Since learning more and more about BPD I have tried to be more aware of these things. I have tried to voice my thoughts and feelings to my partners to help them better understand where my head is at in an attempt to calm the storm before interrupts. I have tried to be less impulsive and be more honest, open and understanding.
So could this be a case of me not being consciously aware that the ‘familiar’ characteristics shown to me as a child are the reason I seek out a particular type of partner?
Now what do I do with this realization?
Now back to the beginning of this latest rant. The last remaining dream I had was shattered last night.

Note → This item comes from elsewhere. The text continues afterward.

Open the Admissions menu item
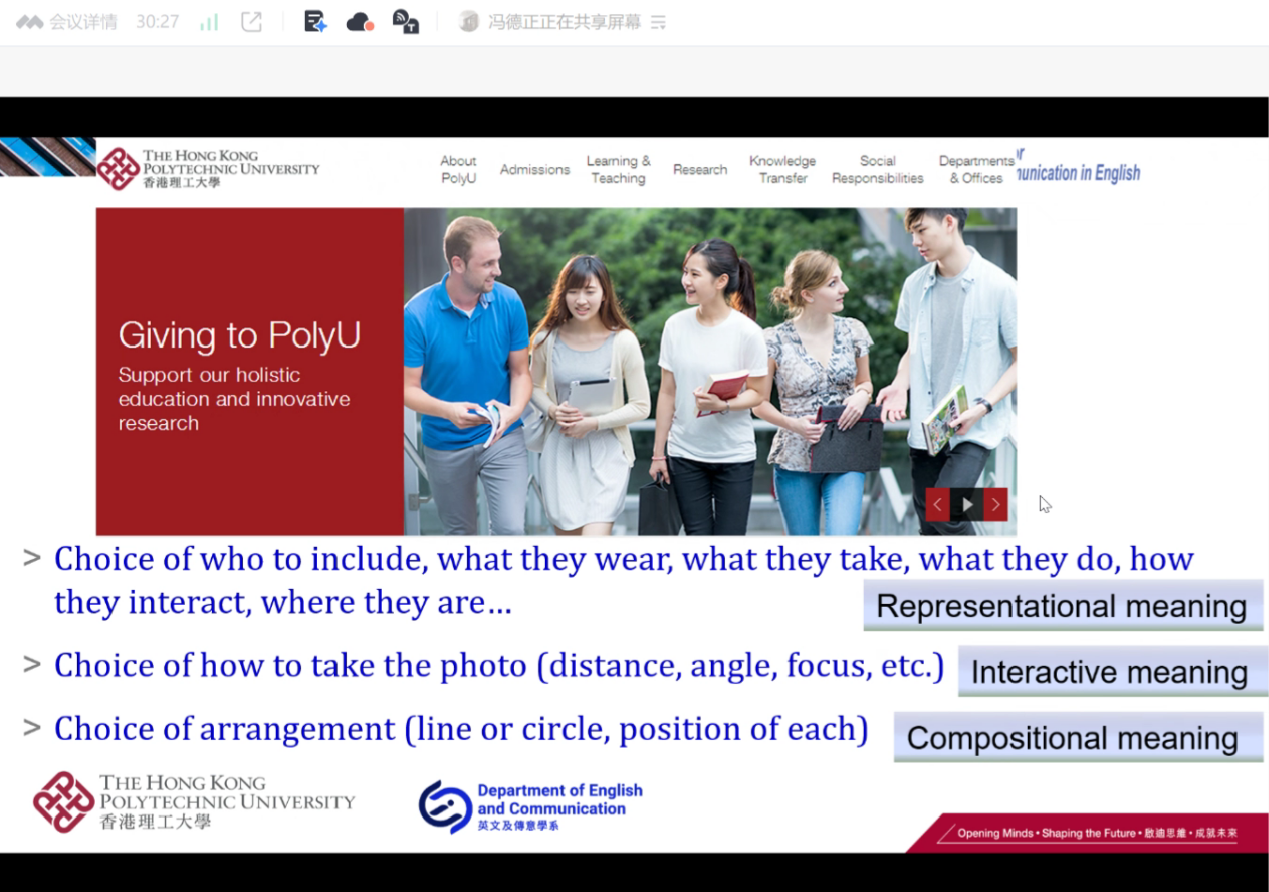Viewport: 1269px width, 892px height. click(x=535, y=170)
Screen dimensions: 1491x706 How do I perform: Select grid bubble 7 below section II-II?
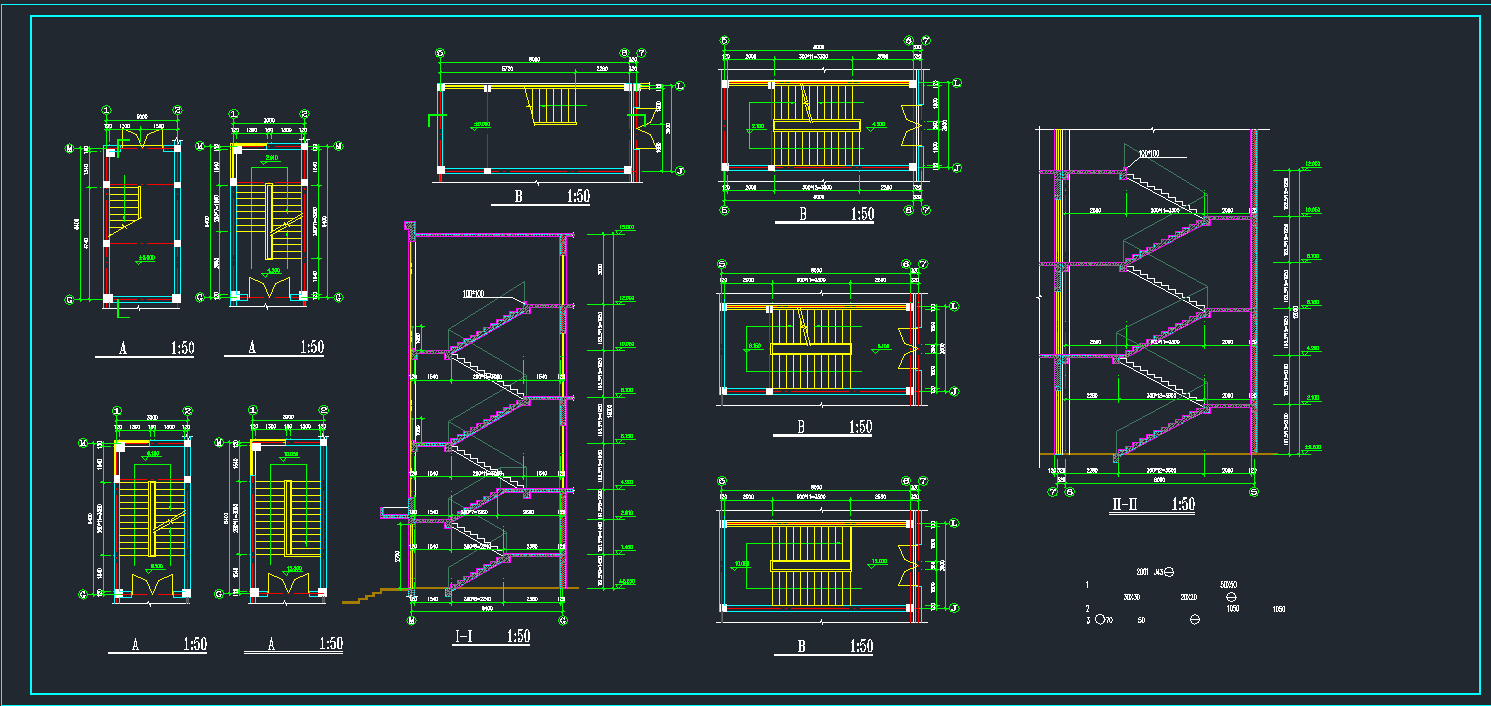(1052, 492)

After 14 year of friendship, a few romantic goes at it and a whole lot of fun and memories, I lost someone very dear to me. No if you are wondering he didn’t die. He did however choose to take the path of a boy rather than the man I know he can be. All nasty things said aside, I know the truth whether you want to believe it or not! I know this is a reaction to you being scared SH but this is more than you and I’m tired of the ‘SH Show’ where I don’t even exist.
Sometimes in life though our actions whether we want to or not damage people.
But they do say ‘we always hurt the ones we love’. But for me I don’t want to be loved that way. I am better than that and deserve someone amazing in my life! You taught me that!! Although this is the end of this horrible little love story it seems. Thank you and good luck!